Mechanical Design (CAD)
Captic; Providing accessible and expressive humor for hard of hearing viewers through captions and haptics.
Captic is a system that communicates how a joke is verbally spoken to a hard of hearing individual through thoughtfully designed captions and an immersive haptic experience. The captions are enhanced by leveraging typographical elements and added text animations to give words more life, emotion, and meaning. Captic helps viewers feel the audience’s laughter and off screen sounds through vibrations, substituting one’s sense of hearing with the sense of touch.
The Captic captioning system is powered by artificial intelligence designed to partially automate the implementation of this new style of captions by a post processing department. Along with the captions there is a wearable that is part of a small hardware ecosystem.
What is Captic?
Deaf and hard of hearing individuals rely on captions to enjoy on-screen entertainment. Nearly every single program that is broadcasted by a large network contains the option of subtitles, but currently subtitles are performing the bare minimum by translating conversation and spoken word to text. For certain programs like the news or a documentary, these transcriptions convey an adequate amount of information, but for forms of entertainment like comedy, they do not.
Stand-up comedians use comic timing and intonations to elicit laughter from the audience and this is done through careful use of inflections, pacing, and pauses to emphasize certain words and often alter the meaning of what is being said. Every comic has their own unique style of speaking and the impact of a joke relies heavily on each comic’s delivery. Through current subtitling efforts by broadcasters and streaming services virtually every comedian’s delivery is homogenized when converted to text.

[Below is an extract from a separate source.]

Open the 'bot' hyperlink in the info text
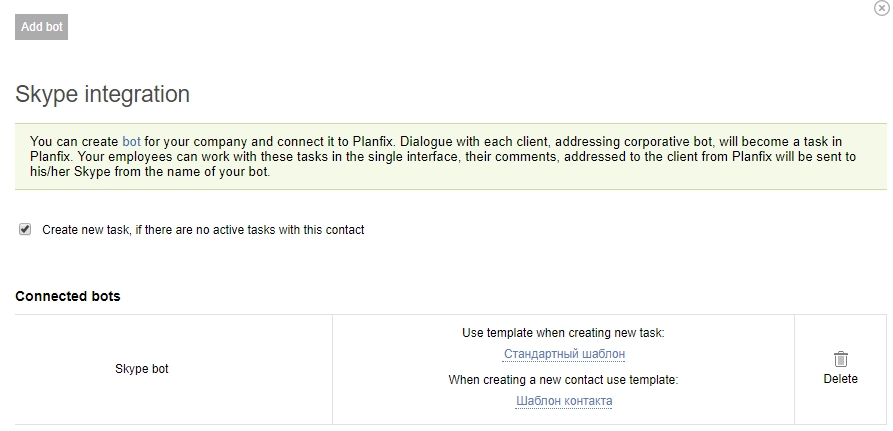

User Validation Experiments
The embodiment of the experiment consisted of a muted clip from Ricky Gervais's Humanity with a haptic wearable that was programmed to vibrate when the audience was laughing.
To build the experiment I used Adobe After Effects to caption a bit from Ricky Gervais’s Humanity special on Netflix. I then time-stamped every interval that the crowd laughed and went through each burst of laughter meticulously, analyzing the energy and then assigning each one a vibrational pattern. The DRV motor driver’s library consists of over 100 patterns and each pattern has the potential to communicate a different reaction from the crowd, but for this experiment I stuck with 4 patterns.
After each portion of laughter in the video was classified I used Python with OpenCV to play the video with no volume. I had a timer running and hard coded the specific intervals at which the crowd laughed. The computer was in serial communication with an Arduino which controlled the output to the motors.
First Prototype Hardware Build
Voice Feature Classification Demonstration
Netflix Case Study and Final Embodiment
Netflix has established themselves as the go to platform for stand up comedy with more hours and original stand up content then any other platform and they currently don’t have any hardware of their own. The haptic wearable belt which connects to a streaming device which is hooked up to the tv that displays the captions with the user’s cell phone acting as the tv remote.
Model Factory Algorithm For Annotation of Voice Features
This design illustrates an autolabeling tool based on DNN models trained in a supervised fashion. The architecture of this pipeline consists of a model builder that executes a factory design pattern in order to create models and store them inside a named buffer.
The model builder constructs pretrained models geared toward inferencing using the metadata provided by the recording sample, including frequency, bit rate (expected by the model), and chunk size.
Once all models have been moved into the buffer a subscriber routes the input audio sequence to each model within the buffer in a parallel fashion using the scatter operation. Then each model runs a forward pass of its neural network to output predictions, those predictions are aggregated together in a reduce operation and added to a time series prediction buffer equal in length to the first input audio sequence. This buffer is then sent to postprocessing application plugins.